Larry Culp, CEO, General Electric
Scott Mlyn | CNBC
General Electric on Wednesday reiterated its 2020 cash and profit targets but warned its first-quarter cash flow would take a hit of $300 million to $500 million due to the coronavirus outbreak.
Shares of GE, which employs thousands of workers in China and had been seen as heavily exposed to the economic weakness caused by the virus, were up 2% at $11.10 in premarket trading.
Chief Executive Officer Larry Culp, who is restructuring GE after a series of failures, in January forecast its first-quarter free cash flow at a negative $2 billion, largely due to the grounding of Boeing’s 737 Max for which it makes engines.
At that point the company said it would recover to generate between $2 billion to $4 billion in positive cashflow this year, and an adjusted profit of 50 cents to 60 cents per share. Analysts have estimated this year’s cashflow at a positive $2.77 billion.
The U.S. industrial conglomerate also expects a hit of $200 million to $300 million to its first-quarter operating profit from the virus, which has crushed economic activity in China and disrupted global supply chains.

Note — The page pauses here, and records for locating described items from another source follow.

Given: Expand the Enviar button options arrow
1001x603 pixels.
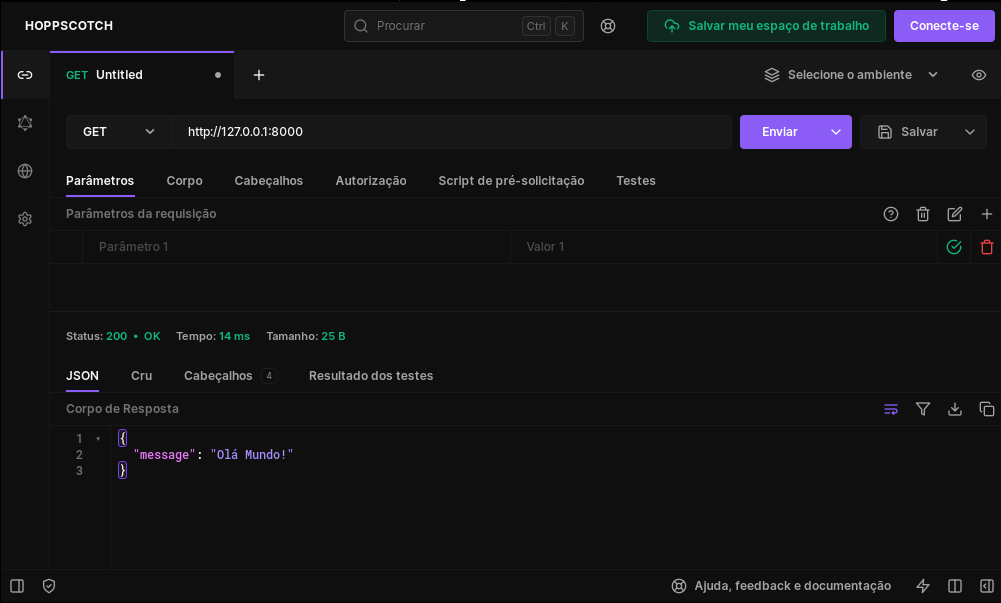Looking at the screenshot, I should tap(836, 132).
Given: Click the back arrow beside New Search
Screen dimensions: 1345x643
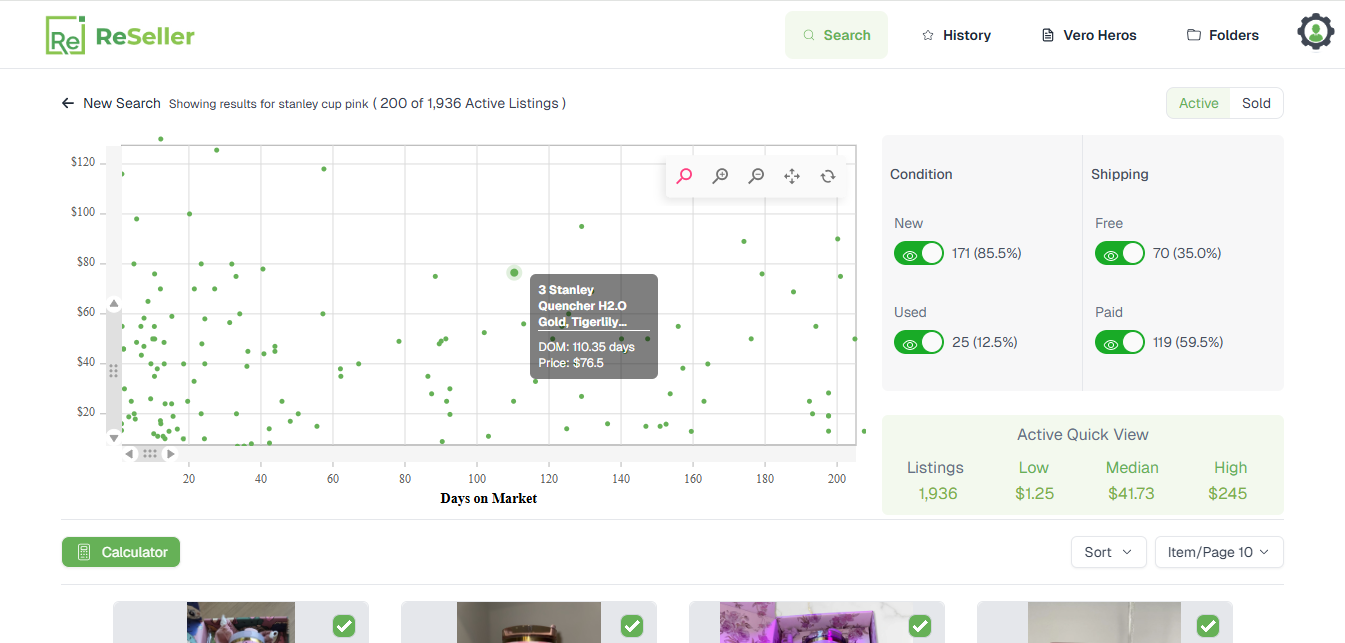Looking at the screenshot, I should point(68,103).
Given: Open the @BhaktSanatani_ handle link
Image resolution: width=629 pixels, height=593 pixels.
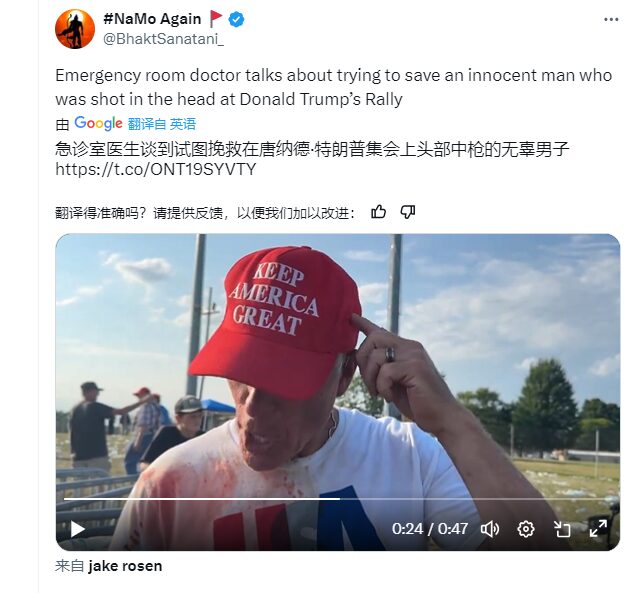Looking at the screenshot, I should click(164, 39).
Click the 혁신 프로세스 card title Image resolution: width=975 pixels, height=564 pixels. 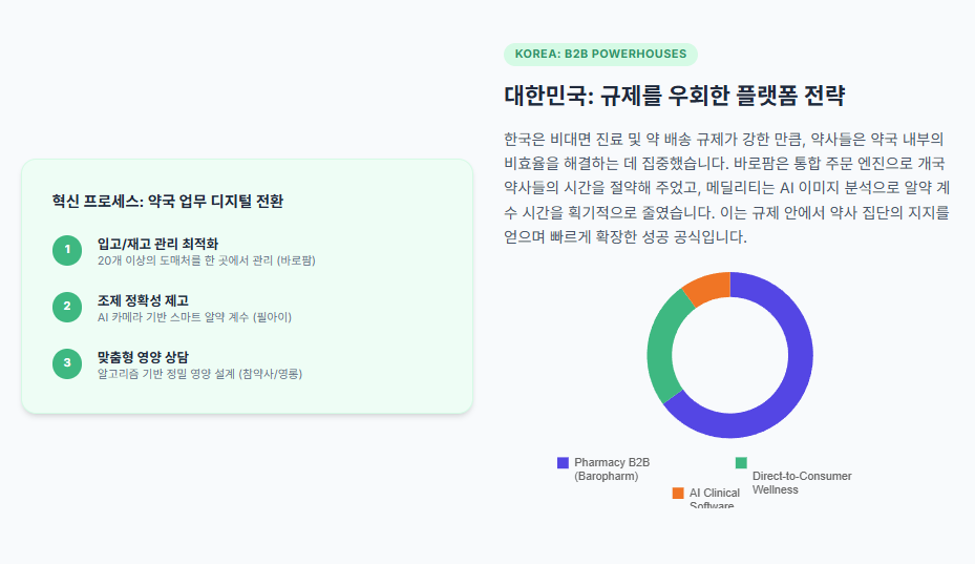point(168,201)
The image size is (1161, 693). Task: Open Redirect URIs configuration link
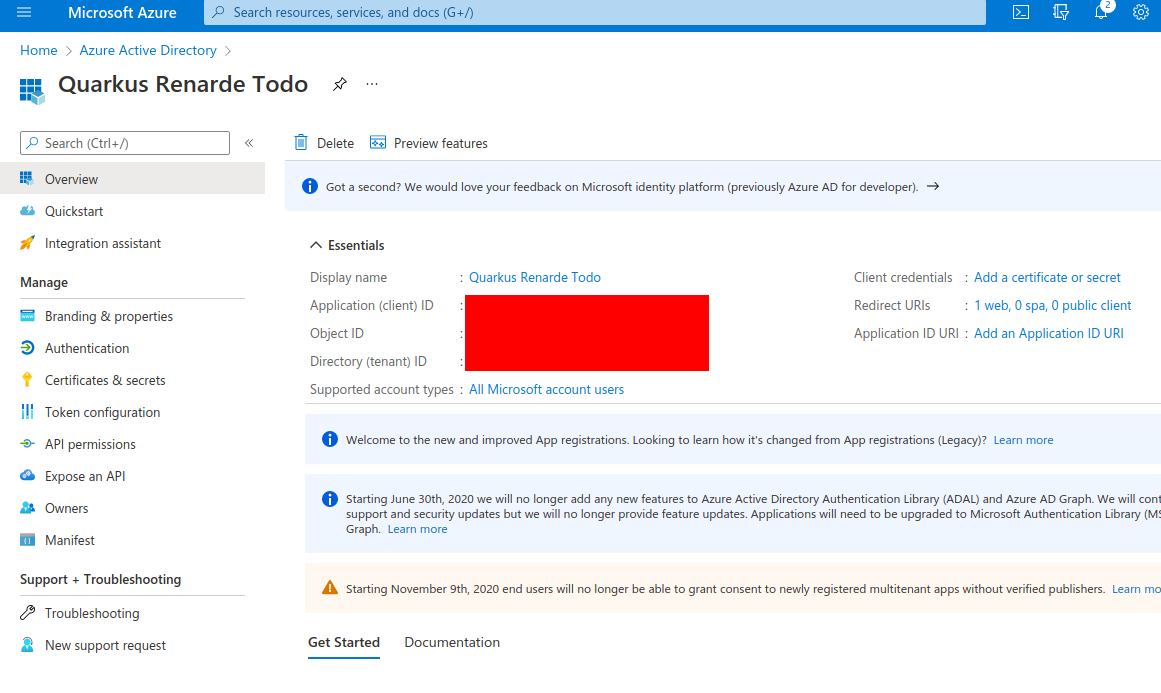[x=1052, y=305]
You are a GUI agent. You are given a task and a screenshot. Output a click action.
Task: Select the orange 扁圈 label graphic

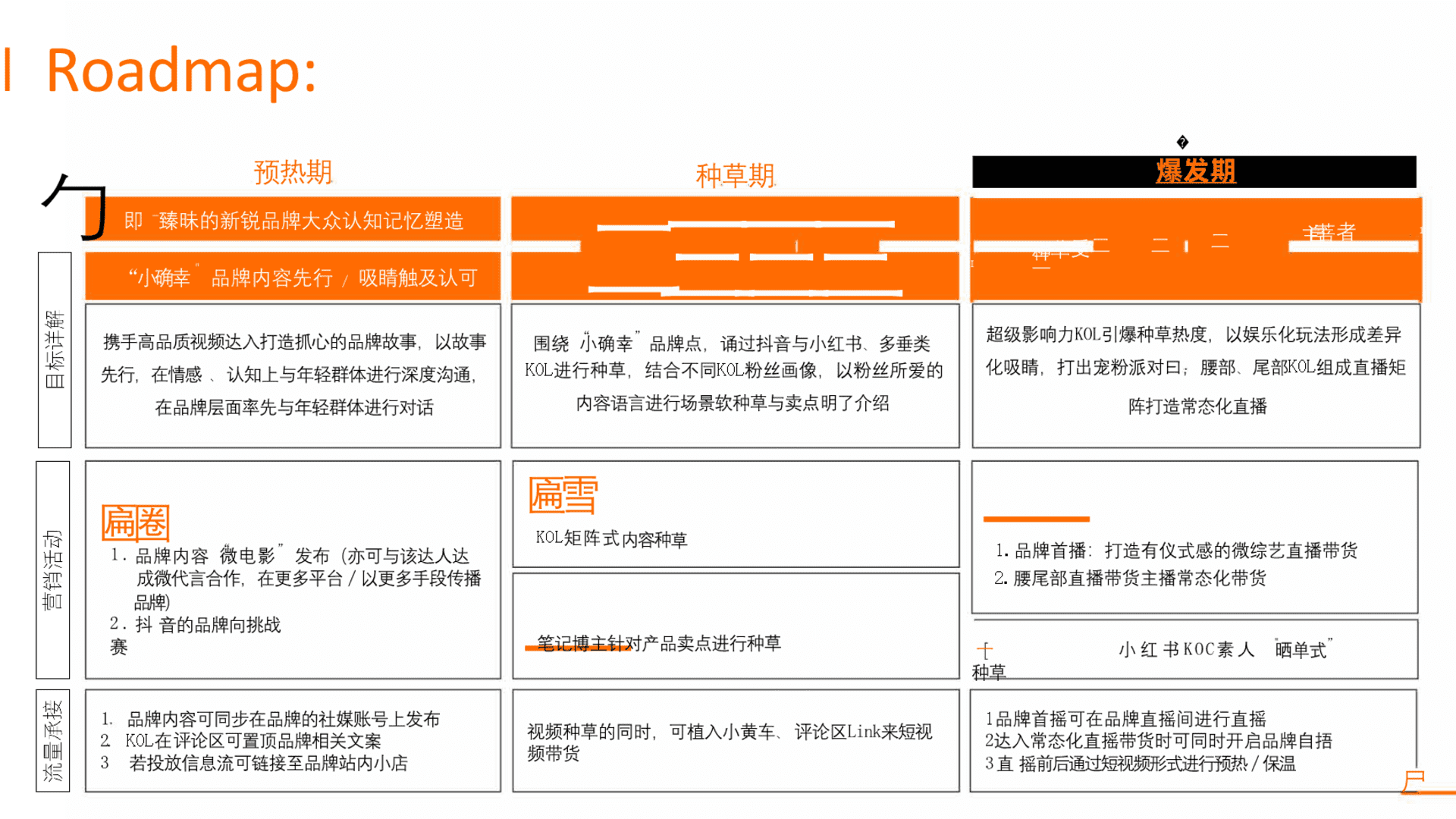pyautogui.click(x=135, y=522)
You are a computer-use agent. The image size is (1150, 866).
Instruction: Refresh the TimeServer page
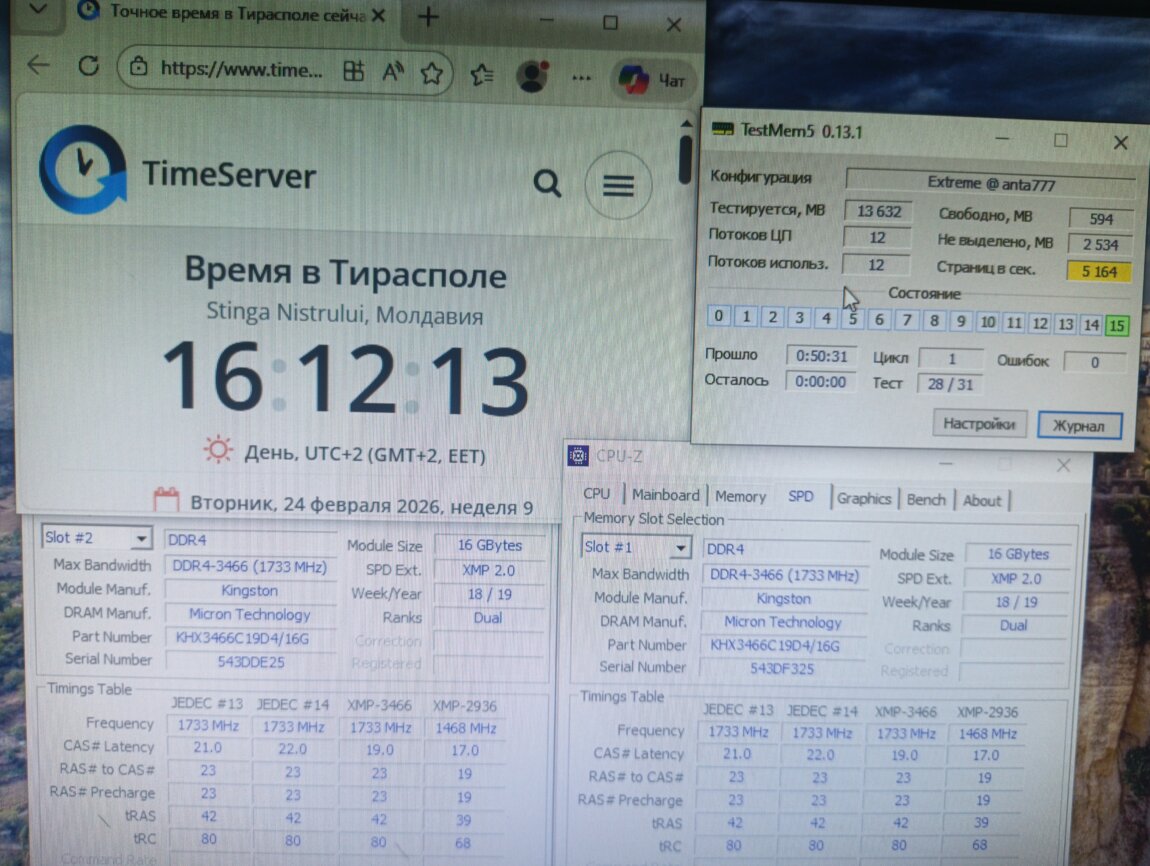tap(88, 66)
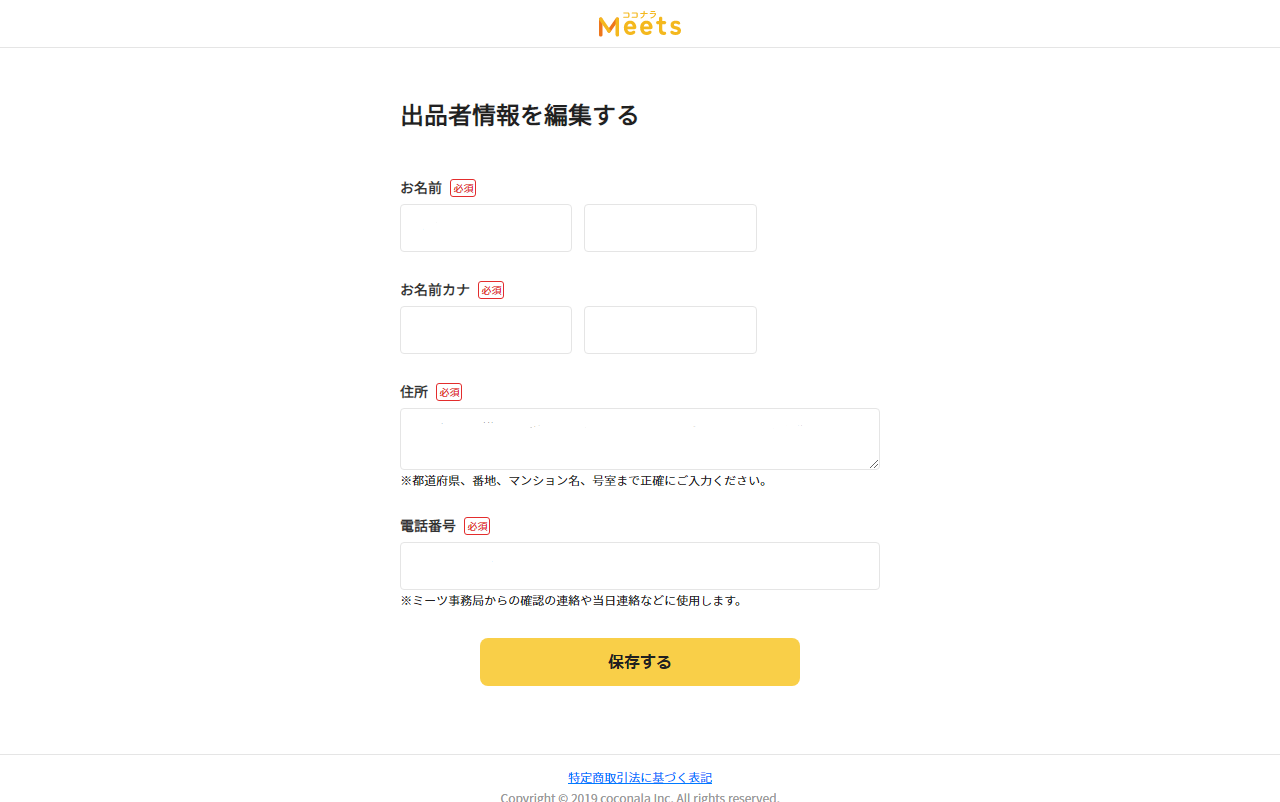Click the 必須 badge beside 電話番号
The image size is (1280, 802).
[x=477, y=526]
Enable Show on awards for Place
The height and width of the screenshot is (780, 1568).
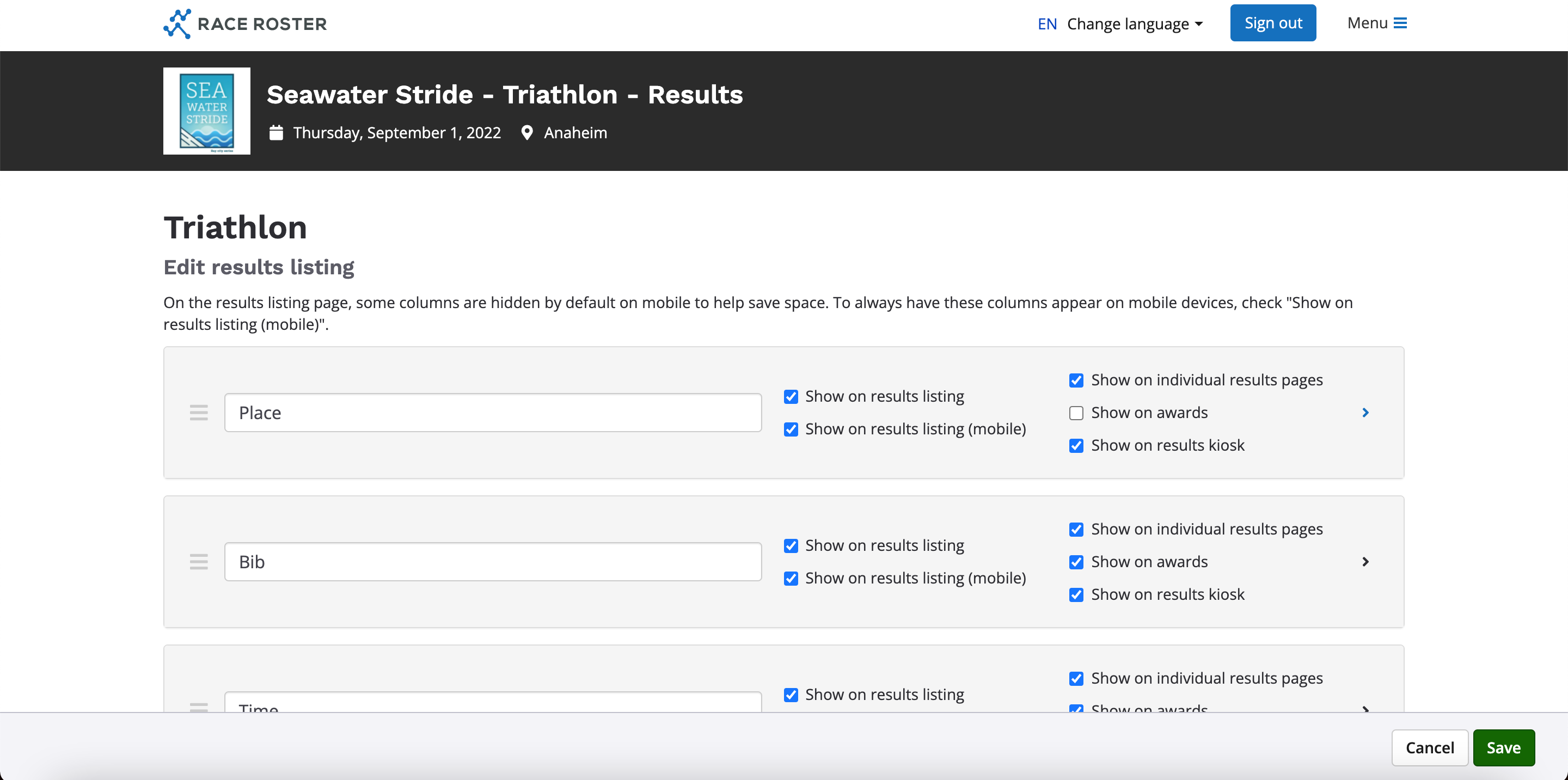(x=1076, y=413)
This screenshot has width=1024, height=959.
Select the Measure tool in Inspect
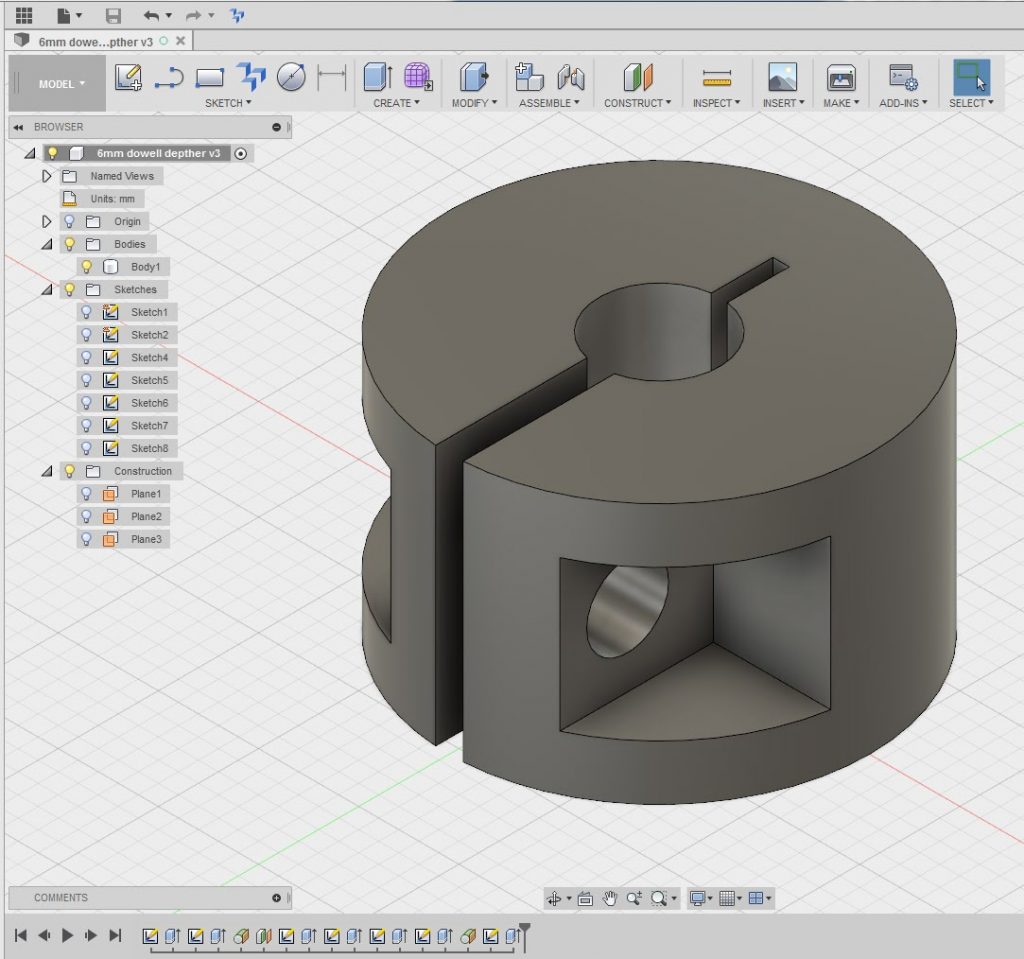(x=717, y=78)
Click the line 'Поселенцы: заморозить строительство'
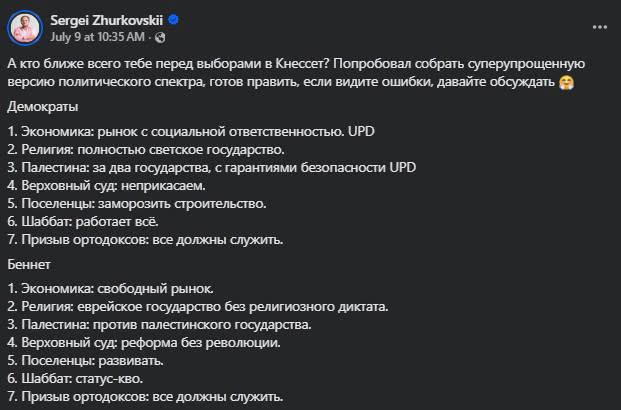Image resolution: width=621 pixels, height=410 pixels. tap(137, 204)
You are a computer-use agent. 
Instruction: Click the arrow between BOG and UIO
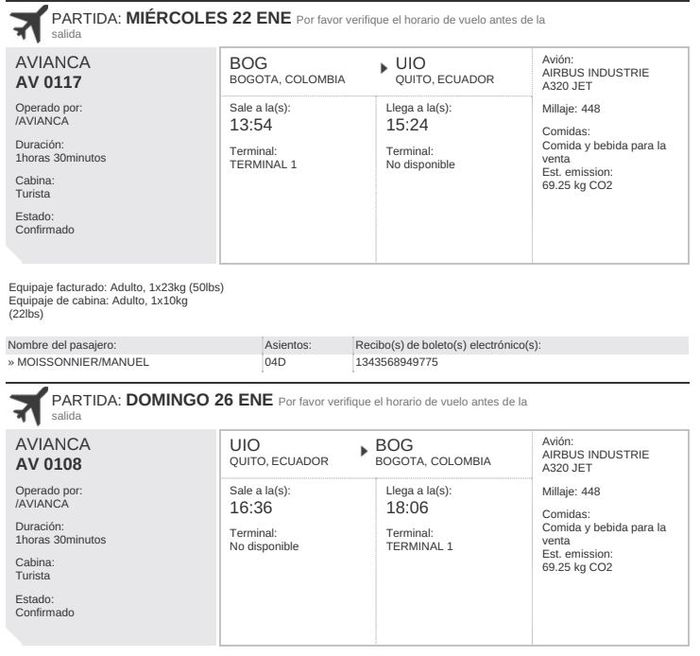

“It’s a very conservative outlook and accommodates a lot of headwinds… basically it sails through everything,” William Blair analyst Nicholas Heymann said.
The U.S. Federal Reserve on Tuesday delivered a surprise early half-point cut in interest rates in a bid to shield the world’s largest economy from the impact of the coronavirus.
GE shares have lost about 16% since the company’s fourth-quarter earnings report in January.